Mastodawn

Tube🌿Time Oct 3, 2023

yes, that solves the crashing problem. but data isn't getting transferred correctly, so I've got more work to do.

Tube🌿Time Oct 3, 2023

weirdly enough, it works the second try!!! something on the host was prematurely turning off DMA. maybe a bug in difdiag.

Show thread

Tube🌿Time Oct 4, 2023

so the interrupt_detected flag is supposed to be set in the irq14 handler, and it is *supposed* to be set only when DMA is done. but somehow interrupt_detected is set without the IRQ handler ever being called! then the DMA operation is broken down prematurely.

Show thread

Tube🌿Time Oct 4, 2023

using the logic analyzer, i proved that the irq14 handler never gets called. the only code that *ever* sets the interrupt_detected flag exists in this handler. it's declared as a volatile so it can't be cached in a register.

Show thread

Tube🌿Time Oct 4, 2023

I wrote the flag value out to an unused IO port, 0x4F, so I can see it on the logic analyzer. a neat trick!

Show thread

Tube🌿Time Oct 4, 2023

so i don't know how this flag is getting set. my hack is to preemptively clear the flag right before starting DMA, and so far, it seems to be working.

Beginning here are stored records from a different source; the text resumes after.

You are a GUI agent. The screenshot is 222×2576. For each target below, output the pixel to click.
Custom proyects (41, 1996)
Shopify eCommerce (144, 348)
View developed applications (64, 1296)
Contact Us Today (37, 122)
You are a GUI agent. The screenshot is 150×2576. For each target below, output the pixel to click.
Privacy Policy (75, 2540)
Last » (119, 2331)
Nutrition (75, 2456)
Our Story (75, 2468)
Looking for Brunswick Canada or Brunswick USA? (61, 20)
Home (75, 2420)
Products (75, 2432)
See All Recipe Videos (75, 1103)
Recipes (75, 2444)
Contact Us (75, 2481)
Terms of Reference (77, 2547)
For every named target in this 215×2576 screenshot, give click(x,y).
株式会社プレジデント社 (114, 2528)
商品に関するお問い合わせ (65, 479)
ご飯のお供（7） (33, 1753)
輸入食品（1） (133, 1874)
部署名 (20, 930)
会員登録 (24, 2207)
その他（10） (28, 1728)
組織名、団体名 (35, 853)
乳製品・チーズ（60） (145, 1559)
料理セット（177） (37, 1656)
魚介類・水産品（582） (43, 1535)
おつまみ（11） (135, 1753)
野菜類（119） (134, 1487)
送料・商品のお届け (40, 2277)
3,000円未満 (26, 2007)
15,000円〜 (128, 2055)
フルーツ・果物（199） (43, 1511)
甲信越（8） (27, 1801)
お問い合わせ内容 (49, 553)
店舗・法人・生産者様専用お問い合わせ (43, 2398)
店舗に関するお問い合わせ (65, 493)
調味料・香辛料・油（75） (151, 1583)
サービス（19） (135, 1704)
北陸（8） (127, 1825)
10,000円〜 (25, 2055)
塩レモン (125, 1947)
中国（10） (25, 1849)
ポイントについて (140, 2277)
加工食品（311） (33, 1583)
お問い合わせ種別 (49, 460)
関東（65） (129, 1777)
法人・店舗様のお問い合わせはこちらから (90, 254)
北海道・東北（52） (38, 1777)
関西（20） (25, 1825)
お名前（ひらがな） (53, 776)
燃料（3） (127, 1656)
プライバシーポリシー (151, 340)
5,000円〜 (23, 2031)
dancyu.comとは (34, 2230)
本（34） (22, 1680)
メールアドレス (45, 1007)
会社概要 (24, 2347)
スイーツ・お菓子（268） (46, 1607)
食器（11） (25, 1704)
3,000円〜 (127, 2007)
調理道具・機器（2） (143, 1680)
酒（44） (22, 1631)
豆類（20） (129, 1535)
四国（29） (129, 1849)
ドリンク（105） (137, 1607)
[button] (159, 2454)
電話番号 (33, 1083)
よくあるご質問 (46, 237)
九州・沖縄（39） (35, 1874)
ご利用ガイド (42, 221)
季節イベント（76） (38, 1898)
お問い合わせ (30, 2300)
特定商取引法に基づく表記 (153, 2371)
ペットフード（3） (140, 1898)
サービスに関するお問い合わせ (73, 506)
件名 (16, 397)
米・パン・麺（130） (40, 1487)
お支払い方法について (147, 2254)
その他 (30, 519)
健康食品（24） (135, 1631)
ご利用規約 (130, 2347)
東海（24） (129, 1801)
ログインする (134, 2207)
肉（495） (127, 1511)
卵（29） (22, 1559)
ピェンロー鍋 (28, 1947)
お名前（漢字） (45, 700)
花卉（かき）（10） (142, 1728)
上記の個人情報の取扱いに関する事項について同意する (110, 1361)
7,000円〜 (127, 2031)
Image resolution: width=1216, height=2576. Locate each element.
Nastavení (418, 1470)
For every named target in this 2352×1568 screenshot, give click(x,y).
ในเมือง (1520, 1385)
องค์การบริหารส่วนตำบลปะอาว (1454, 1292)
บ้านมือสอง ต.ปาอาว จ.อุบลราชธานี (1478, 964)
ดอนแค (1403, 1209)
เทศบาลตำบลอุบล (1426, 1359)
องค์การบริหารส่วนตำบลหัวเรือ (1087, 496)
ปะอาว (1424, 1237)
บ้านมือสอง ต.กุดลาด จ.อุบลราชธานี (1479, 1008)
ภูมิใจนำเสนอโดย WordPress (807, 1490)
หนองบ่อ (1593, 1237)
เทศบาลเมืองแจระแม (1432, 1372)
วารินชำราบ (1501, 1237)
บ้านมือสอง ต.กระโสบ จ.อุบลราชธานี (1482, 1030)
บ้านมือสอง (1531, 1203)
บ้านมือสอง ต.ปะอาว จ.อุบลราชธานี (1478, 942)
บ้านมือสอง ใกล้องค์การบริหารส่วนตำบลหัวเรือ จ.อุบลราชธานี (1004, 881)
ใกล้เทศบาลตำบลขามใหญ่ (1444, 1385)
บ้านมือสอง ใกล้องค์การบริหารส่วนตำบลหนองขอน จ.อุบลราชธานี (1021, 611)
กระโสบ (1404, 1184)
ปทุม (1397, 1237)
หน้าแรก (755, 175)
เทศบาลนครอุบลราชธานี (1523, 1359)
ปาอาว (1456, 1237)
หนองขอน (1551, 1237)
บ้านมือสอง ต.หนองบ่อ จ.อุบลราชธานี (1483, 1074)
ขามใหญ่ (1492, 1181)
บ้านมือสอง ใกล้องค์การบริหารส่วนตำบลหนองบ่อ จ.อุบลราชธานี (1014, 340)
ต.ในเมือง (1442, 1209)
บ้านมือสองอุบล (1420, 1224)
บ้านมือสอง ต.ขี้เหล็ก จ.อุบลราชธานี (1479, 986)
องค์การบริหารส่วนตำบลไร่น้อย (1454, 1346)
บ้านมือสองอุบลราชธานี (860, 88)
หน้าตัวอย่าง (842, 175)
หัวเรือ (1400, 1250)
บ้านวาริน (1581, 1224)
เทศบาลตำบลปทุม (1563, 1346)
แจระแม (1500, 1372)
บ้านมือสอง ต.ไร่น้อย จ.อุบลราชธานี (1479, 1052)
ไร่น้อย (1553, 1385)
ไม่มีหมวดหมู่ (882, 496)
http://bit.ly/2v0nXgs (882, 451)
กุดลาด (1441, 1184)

i think this code was "working" with the real ESDI drive because that one uses burst mode DMA and it finishes up very quickly, before the irq14wait routine can exit early.

Show thread

Tube🌿Time Oct 4, 2023

decided to look at the real drive. and guess what--it's not using burst mode. the POS registers have it turned off by default. it's also slow to read the data from the spinning disk, so IBM must have figured that it wasn't really necessary.

Show thread

Tube🌿Time Oct 5, 2023

now I'm reading up on accessing SD cards from the Teensy 4.1. looks like SdFat is the library? could it be so easy?

Show thread

Tube🌿Time Oct 7, 2023

turns out it's easy but I had to reformat the SD card using the official sdcard.org utility. anyway, I've read the first sector from a real disk image!

Show thread

Tube🌿Time Oct 7, 2023

the drive now gives the POS ID. let's try to boot!

Show thread

Tube🌿Time Oct 7, 2023

hmm 01048200 is a drive select acknowledgement error.

Show thread

Tube🌿Time Oct 7, 2023

the BIOS runs faster than the DIFDIAG utility, and so it seems like it is hitting a timing problem that i didn't hit before.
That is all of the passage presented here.